Extrait
-=-=-=-=-

Ukraine: un vent de panique souffle dans les capitales occidentales

L’échec de l’offensive de Koursk, la montée en puissance des frappes russes sur les infrastructures et les dispositifs militaires en Ukraine et la pression de l’opinion occidentale donnent de l’oxygène au parti de la négociation avec la Russie, en Europe et aux Etats-Unis. Le parti de la continuation de la guerre est encore le plus vigoureux mais il a de plus en plus de mal à expliquer pourquoi il faudrait s’obstiner alors que la défaite militaire est certaine. En réalité, un vent de panique s’est emparé des gouvernements occidentaux. Il peut mener à des réactions erratiques comme à des positions plus raisonnables.

Un vent de panique court dans les capitales occidentales concernant l’Ukraine.

L’opération de Koursk tourne au fiasco.

La Russie, depuis cette incursion sur son territoire, frappe beaucoup plus durement qu’auparavant les points nodaux du dispositif militaire « OTANien » de l’Ukraine et les infrastructures électriques. Quant aux opinions publiques des pays occidentaux, elles sont en train d’exiger des négociations.

La question qui se pose partout dans les milieux dirigeants est de savoir comment sortir à moindres frais du fiasco – qu’apparemment personne parmi les décideurs n’avait véritablement anticipé. .

-=-=-=-=-

(Entrées enregistrées)
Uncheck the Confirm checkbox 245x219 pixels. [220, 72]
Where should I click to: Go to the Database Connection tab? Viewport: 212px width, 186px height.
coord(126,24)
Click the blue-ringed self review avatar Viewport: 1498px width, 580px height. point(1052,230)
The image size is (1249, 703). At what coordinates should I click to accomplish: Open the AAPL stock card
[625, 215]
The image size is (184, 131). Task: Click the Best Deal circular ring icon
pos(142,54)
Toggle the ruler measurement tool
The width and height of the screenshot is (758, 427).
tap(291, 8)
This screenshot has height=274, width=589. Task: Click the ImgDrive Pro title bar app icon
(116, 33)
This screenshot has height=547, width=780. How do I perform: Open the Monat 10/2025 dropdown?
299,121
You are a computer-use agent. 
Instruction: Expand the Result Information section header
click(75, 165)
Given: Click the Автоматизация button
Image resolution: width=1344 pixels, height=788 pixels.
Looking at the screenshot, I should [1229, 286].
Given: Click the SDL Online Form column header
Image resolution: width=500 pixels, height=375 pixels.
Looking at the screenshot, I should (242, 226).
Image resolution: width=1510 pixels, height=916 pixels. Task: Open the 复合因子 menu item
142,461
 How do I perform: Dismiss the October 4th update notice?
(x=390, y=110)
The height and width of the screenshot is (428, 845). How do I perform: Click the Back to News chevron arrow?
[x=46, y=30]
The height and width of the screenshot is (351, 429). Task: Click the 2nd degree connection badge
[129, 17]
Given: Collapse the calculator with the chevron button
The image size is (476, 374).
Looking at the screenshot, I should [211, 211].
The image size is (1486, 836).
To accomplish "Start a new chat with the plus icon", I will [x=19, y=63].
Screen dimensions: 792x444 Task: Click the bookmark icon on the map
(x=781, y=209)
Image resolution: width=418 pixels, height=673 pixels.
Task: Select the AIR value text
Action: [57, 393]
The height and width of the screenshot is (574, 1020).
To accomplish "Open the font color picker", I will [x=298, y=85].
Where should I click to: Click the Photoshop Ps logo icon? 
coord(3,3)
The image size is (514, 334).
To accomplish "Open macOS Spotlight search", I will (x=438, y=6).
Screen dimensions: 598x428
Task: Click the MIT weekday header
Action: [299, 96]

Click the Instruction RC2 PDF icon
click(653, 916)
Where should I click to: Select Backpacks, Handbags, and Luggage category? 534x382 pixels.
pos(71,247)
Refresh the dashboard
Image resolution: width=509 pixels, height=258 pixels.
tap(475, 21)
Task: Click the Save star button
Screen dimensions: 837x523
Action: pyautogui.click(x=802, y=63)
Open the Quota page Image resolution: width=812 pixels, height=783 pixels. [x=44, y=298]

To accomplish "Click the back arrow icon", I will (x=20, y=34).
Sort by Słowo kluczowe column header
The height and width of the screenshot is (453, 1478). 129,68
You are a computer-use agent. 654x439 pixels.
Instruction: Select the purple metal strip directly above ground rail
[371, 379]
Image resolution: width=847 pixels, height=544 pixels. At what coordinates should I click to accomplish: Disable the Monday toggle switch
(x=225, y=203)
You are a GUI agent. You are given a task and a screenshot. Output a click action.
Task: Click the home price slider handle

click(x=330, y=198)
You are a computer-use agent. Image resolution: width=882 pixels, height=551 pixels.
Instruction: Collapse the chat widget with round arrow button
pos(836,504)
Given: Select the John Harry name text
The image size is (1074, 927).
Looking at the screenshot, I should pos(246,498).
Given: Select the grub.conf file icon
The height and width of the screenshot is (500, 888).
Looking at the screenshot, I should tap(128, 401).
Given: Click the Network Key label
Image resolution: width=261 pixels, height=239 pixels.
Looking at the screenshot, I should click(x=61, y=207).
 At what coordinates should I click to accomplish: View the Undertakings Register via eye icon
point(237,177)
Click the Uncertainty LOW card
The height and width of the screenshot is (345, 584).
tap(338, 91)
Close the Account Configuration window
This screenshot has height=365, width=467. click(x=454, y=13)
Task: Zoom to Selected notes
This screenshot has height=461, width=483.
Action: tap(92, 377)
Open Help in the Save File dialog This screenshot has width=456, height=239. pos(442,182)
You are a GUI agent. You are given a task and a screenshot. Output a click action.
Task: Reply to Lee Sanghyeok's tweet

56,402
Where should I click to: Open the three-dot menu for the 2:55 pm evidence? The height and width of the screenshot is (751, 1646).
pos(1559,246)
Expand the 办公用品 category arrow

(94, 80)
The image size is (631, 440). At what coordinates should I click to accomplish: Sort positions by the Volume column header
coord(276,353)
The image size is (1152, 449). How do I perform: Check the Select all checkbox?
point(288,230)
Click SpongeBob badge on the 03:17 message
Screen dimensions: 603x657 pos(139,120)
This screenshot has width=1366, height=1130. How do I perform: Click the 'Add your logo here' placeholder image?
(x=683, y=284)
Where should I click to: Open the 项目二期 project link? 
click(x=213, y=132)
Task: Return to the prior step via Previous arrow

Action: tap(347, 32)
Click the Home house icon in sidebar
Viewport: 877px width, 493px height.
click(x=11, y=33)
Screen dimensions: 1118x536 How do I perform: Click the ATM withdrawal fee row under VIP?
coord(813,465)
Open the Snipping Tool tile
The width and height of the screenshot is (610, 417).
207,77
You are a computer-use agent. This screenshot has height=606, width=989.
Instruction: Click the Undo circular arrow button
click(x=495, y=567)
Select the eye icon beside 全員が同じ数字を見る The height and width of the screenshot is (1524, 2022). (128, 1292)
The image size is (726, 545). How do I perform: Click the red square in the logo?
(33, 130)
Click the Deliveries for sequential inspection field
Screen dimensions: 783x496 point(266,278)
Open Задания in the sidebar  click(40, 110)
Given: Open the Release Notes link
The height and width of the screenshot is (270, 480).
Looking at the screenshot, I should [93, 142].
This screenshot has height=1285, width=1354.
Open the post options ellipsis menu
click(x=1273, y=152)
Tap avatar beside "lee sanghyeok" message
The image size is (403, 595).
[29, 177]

-=-=-=-=-

Consignes
**1)** Dans l'extrait sur l'Ukraine, recopiez tout le passage qui va de "L’opération de Koursk" jusqu'à "véritablement anticipé. .", en substituant "échec" à "fiasco".
**2)** D'après l'extrait sur l'Ukraine, qu'exigent les opinions publiques des pays occidentaux ?
**3)** Poursuivez l'extrait sur la panique des capitales occidentales face à la guerre en Ukraine à partir de sa dernière phrase.

Réponses par consigne
**1)**
L’opération de Koursk tourne au échec.

La Russie, depuis cette incursion sur son territoire, frappe beaucoup plus durement qu’auparavant les points nodaux du dispositif militaire « OTANien » de l’Ukraine et les infrastructures électriques. Quant aux opinions publiques des pays occidentaux, elles sont en train d’exiger des négociations.

La question qui se pose partout dans les milieux dirigeants est de savoir comment sortir à moindres frais du échec – qu’apparemment personne parmi les décideurs n’avait véritablement anticipé. .

**2)** Elles exigent des négociations.

**3)**
La bataille de Koursk est un échec ukrainien

La meilleure synthèse est proposée à la date du 11 septembre par Moon of Alabama:

Le commandement ukrainien avait envoyé ses meilleures troupes et équipements dans la région. Il avait même poussé ses dernières réserves motorisées dans l’opération. La semaine dernière, il a renforcé le contingent. Mais quatre semaines de bombardements et d’attaques d’artillerie russes ont fait des ravages.

Quel que soit l’objectif de l’incursion, il n’a pas été atteint. Elle a permis de remonter brièvement le moral des Ukrainiens, mais cet effet s’est déjà dissipé.

Le prix à payer a été élevé. La moitié des troupes et du matériel investis dans l’incursion ont maintenant disparu.

La Russie semble croire qu’elle n’a plus grand-chose à gagner dans ce piège et a commencé à le refermer. Hier, une attaque rapide des marines et des parachutistes russes a permis de libérer dix villes et hameaux des forces ukrainiennes. Aujourd’hui, au moins trois villes supplémentaires ont été libérées.

La plupart des chars et des véhicules blindés de combat que les Ukrainiens avaient amenés au combat ont disparu. Ils devront se replier à bord de n’importe quel véhicule qu’ils trouveront. Et ce, tout en subissant des bombardements constants. Dans deux ou trois semaines, les Ukrainiens qui auront survécu seront probablement de retour à l’intérieur de leurs frontières.

Les frappes russes sur les infrastructures et les dispositifs militaires sont de plus en plus intenses

Le tableau dressé par southfront.press est saisissant. Depuis une dizaines de jours, l’armée russe frappe avec une intensité inégalée. C’est une réponse à l’incursion dans la région de Koursk. Je laisse les liens avec les vidéos:

Les forces armées de la Fédération de Russie ne cessent de mener des frappes de précision à l’arrière de l’Ukraine, détruisant les infrastructures des aérodromes militaires, les installations énergétiques, les entrepôts qui soutiennent les opérations des forces armées ukrainiennes sur la ligne de front.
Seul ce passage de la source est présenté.